#### WHAT YOU HAVE TO DO
A word-for-word copy of the entries is the goal; leave out the pictures.
*** SUPPLIED MATERIAL
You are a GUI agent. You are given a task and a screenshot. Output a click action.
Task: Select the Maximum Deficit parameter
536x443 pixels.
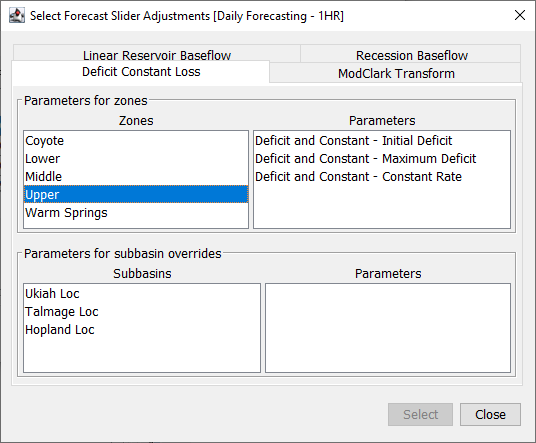coord(382,159)
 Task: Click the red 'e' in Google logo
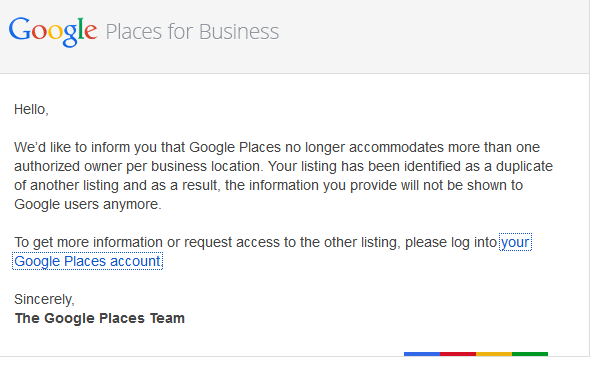[91, 32]
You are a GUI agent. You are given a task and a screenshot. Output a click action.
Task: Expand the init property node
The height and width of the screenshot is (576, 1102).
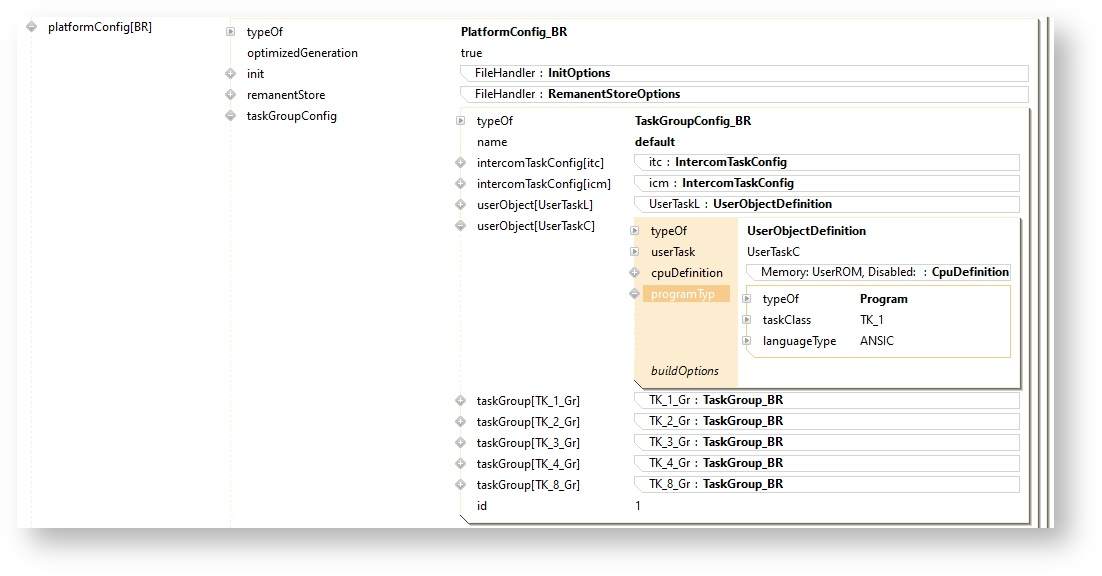click(231, 74)
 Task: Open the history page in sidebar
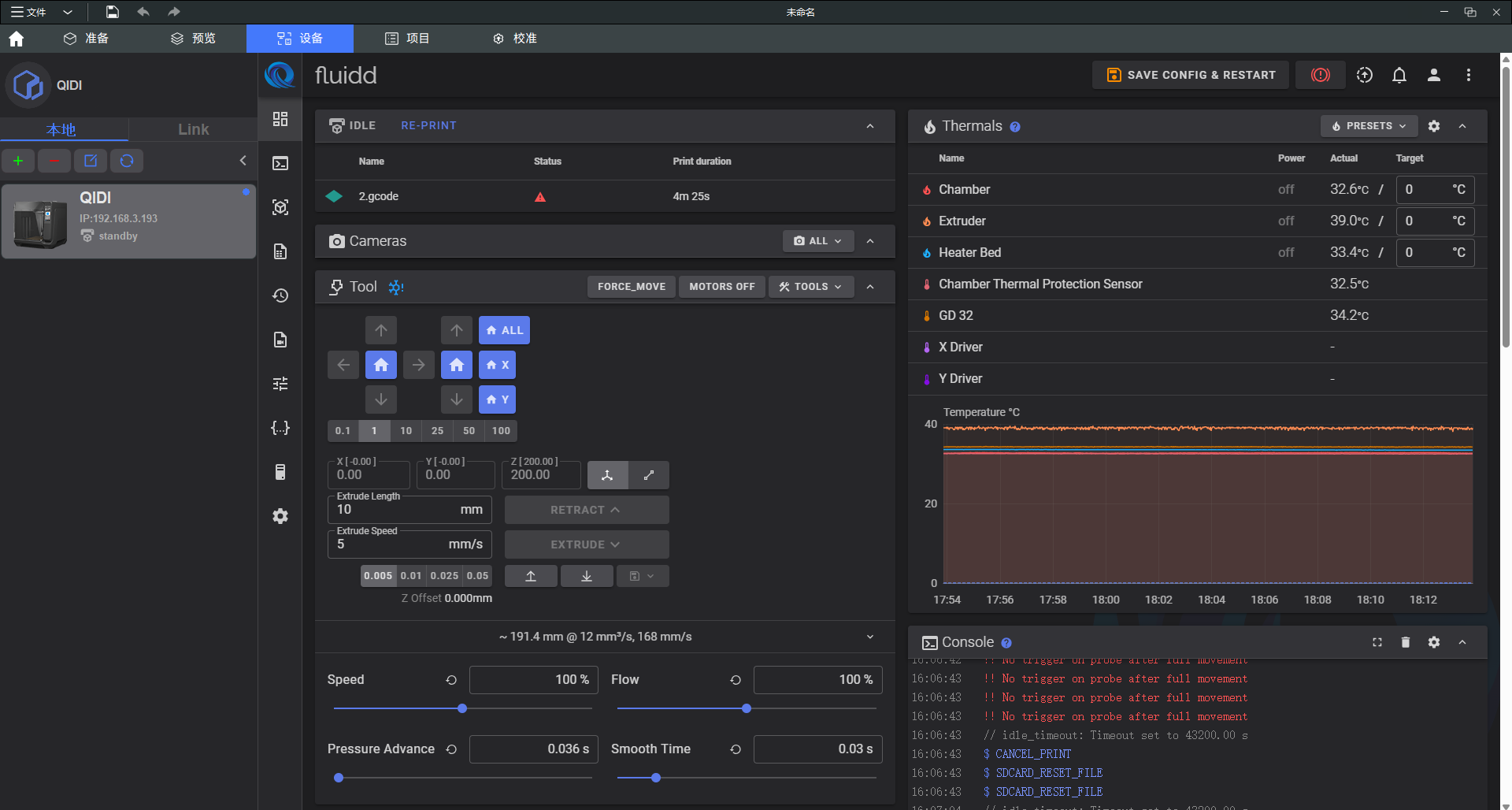(x=280, y=295)
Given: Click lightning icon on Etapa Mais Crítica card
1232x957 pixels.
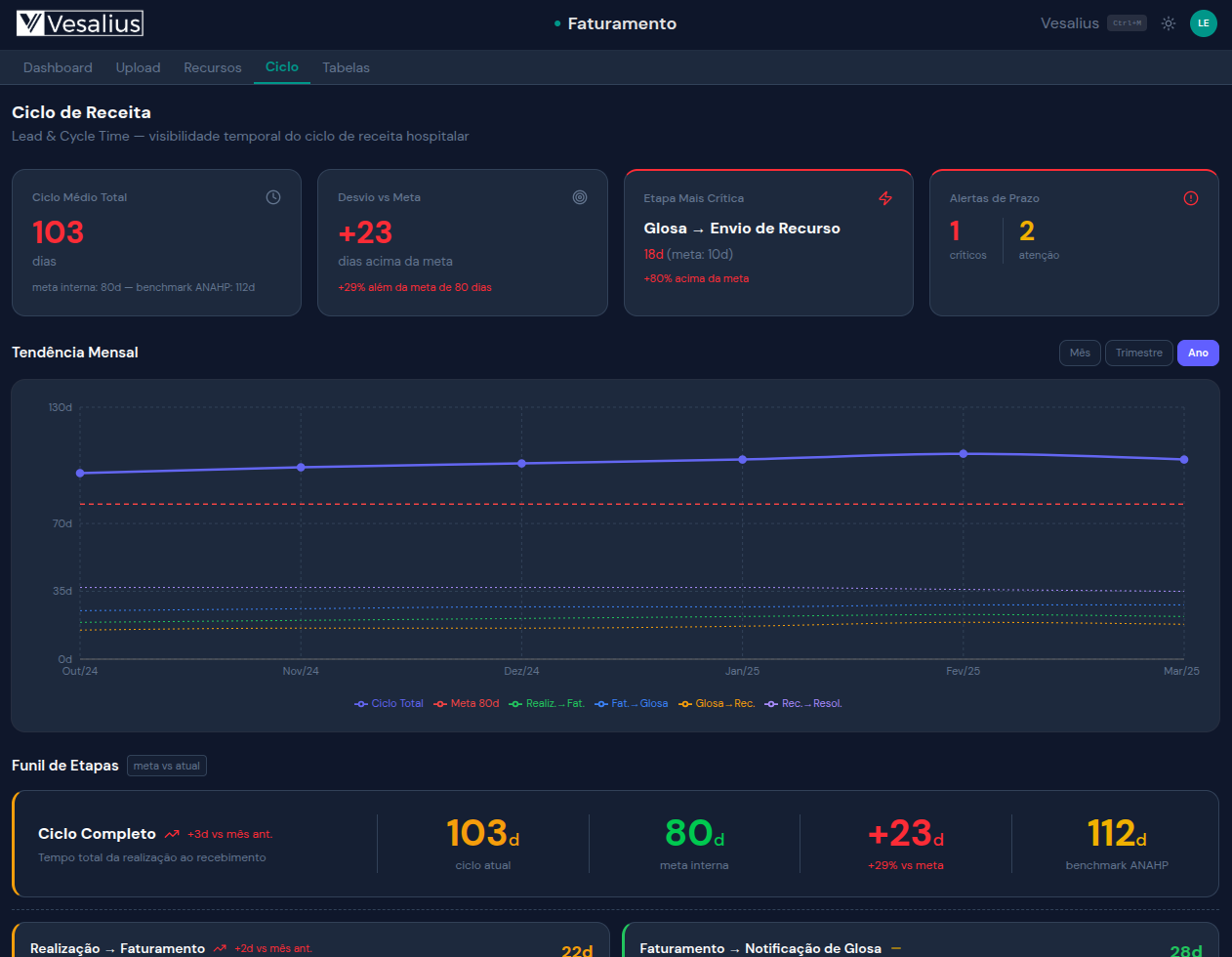Looking at the screenshot, I should (885, 198).
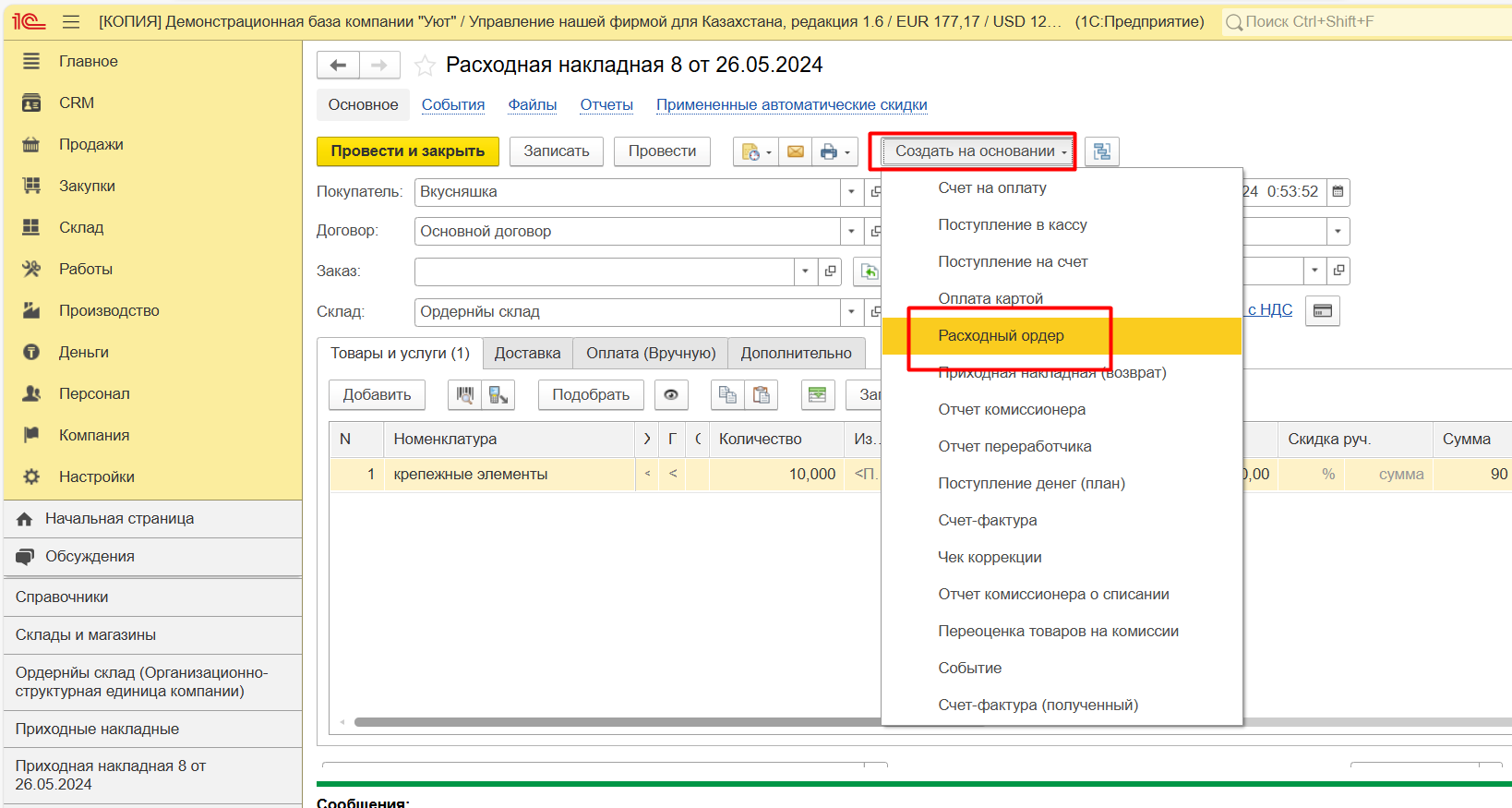Click the copy rows icon

727,395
******
#### EXERCISE RESPONSE
You are a GUI agent. You are given a task and a screenshot. Output a click action.
Task: Select the Maximum Deficit parameter
536x443 pixels.
coord(382,159)
 Task: Click the red 'e' in Google logo
[91, 32]
You are a GUI agent. You are given a task and a screenshot. Output a click action.
Task: Expand the init property node
The height and width of the screenshot is (576, 1102).
click(231, 74)
 Task: Open the history page in sidebar
(x=280, y=295)
Given: Click lightning icon on Etapa Mais Crítica card
1232x957 pixels.
Looking at the screenshot, I should (885, 198).
Click the copy rows icon

727,395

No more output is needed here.